WASHINGTON (Reuters) - The U.S. Federal Communications Commission on Friday said there is strong television broadcaster interest in an upcoming spectrum auction and announced an initial target of clearing 126 MHz of spectrum.

The Federal Communications Commission (FCC) logo is seen before the FCC Net Neutrality hearing in Washington February 26, 2015. REUTERS/Yuri Gripas

The figure is at the high end of the government’s previously announced range. The auction is aimed at repurposing low-frequency spectrum relinquished by television broadcasters to wireless companies and other bidders seeking new airwaves to build and improve wireless networks.

Megahertz is a unit of measurement for the wireless spectrum, which is used to transmit radio and broadcast TV signals and mobile phone calls.

The FCC had considered nine targets from 42 to 126 MHz, but set the highest target based on binding commitment letters submitted by broadcasters.

Nearly all of the spectrum blocks being auctioned will not be hindered by any existing broadcast signals and are being offered nationwide.

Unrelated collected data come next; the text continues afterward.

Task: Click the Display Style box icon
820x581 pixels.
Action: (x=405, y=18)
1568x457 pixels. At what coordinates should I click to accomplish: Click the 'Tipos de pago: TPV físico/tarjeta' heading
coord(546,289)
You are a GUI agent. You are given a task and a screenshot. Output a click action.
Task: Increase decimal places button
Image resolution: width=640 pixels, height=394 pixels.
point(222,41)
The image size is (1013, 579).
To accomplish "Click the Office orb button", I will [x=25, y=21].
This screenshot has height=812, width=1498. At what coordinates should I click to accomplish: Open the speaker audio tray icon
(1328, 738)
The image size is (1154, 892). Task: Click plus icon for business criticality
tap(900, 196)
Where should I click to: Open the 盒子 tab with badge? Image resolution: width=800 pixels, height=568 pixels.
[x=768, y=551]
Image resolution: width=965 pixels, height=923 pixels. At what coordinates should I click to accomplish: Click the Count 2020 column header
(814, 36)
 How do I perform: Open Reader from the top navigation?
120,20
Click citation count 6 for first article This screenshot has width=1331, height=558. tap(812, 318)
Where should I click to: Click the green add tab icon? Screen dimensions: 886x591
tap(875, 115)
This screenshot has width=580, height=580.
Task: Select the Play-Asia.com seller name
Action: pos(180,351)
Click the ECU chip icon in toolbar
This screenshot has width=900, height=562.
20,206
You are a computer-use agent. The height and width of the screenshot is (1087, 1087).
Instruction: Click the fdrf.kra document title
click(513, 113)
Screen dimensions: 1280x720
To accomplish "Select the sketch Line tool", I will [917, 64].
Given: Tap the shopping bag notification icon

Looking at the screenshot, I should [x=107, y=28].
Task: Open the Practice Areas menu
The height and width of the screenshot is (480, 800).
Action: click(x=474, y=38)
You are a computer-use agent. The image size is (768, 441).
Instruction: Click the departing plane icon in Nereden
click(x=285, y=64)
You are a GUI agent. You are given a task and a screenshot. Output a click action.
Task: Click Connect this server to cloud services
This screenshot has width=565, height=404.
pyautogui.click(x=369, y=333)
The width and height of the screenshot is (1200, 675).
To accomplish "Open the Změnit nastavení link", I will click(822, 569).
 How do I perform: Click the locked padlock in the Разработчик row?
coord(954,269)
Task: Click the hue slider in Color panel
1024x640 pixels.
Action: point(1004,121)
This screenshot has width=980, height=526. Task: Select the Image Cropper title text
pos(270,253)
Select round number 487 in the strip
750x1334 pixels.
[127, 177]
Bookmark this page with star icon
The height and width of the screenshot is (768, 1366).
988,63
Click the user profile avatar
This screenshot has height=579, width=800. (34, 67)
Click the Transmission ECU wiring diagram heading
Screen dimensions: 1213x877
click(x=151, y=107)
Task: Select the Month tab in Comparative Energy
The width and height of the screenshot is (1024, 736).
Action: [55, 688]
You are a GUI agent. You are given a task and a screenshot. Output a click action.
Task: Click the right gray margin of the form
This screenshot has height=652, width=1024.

“Today’s announcement reflects the voluntary decision by many broadcasters that this auction truly is a once-in-a-lifetime opportunity,” FCC Chairman Tom Wheeler said in a statement. The target “ensures that wireless carriers and other forward auction bidders have their chance to compete for the maximum amount of low-band ‘beachfront’ spectrum.”

Wireless carriers have said they need additional spectrum to meet growing customer demand.

The so-called “broadcast incentive” auction is considered one of the FCC’s most complex and ambitious spectrum auctions to date. Analysts have previously forecast that the auction could fetch proceeds in the $15 billion to $45 billion range.

The names of the TV broadcasters that are participating in the reverse auction will not be revealed by the FCC during the auction. But the FCC has disclosed the names of companies that applied to bid for the spectrum, including wireless companies Verizon Communications Inc, AT&T Inc and T-Mobile US Inc and pay-TV providers Comcast Corp and Dish Network Corp.

S&P Global Market Intelligence estimated earlier this month that a dozen companies could generate up to $13 billion in the spectrum auction at the high end of participation. The firm said its analysis showed that Univision Communications Inc [UVN.UL]., CBS Corp, Sinclair Broadcast Group Inc. and Media General Inc and Tribune Media Co are among broadcasters that could see substantial proceeds if they opt to take part.

The first step is a “reverse auction,” where the government recovers spectrum from broadcasters that voluntarily give up airwaves either to go off the air for a payout or be shifted to another frequency band for a smaller sum.

Of the 1,800 eligible broadcasters, an undisclosed number submitted applications. The reverse auction should be completed by summer and will be followed by a “forward” auction, where the government sells to telecommunications operators and other bidders the spectrum, which it will package into new bands.